**Record excerpts**
▬▬▬

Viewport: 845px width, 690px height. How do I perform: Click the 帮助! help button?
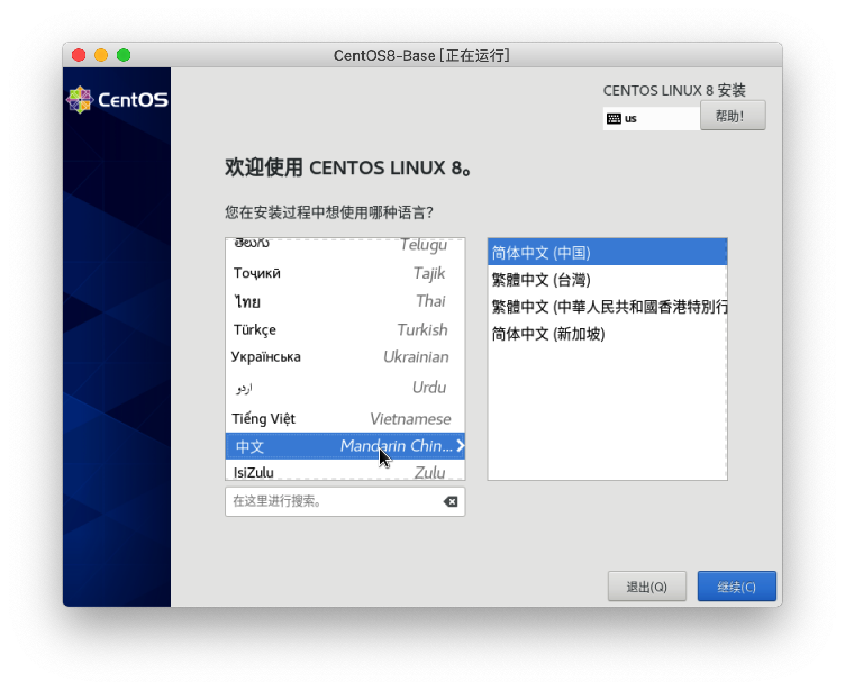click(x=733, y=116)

▬▬▬

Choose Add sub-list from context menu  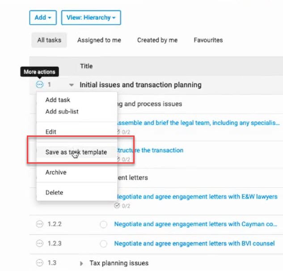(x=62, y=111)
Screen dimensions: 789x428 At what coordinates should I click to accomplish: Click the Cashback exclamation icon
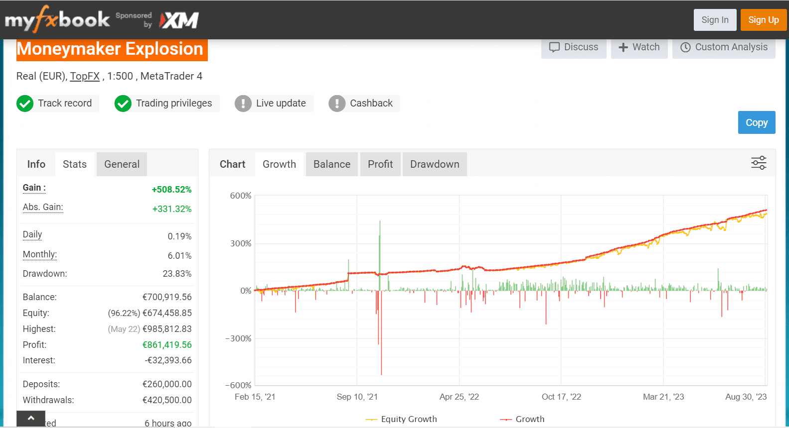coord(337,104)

▬▬▬

**Problem description**
Set down the lines between the one holding "Viewport: 845px width, 690px" and the one holding "click(x=733, y=116)", inclusive, without changing a character. Omit the pictures.

**Output for this task**
Viewport: 845px width, 690px height. How do I perform: Click the 帮助! help button?
click(x=733, y=116)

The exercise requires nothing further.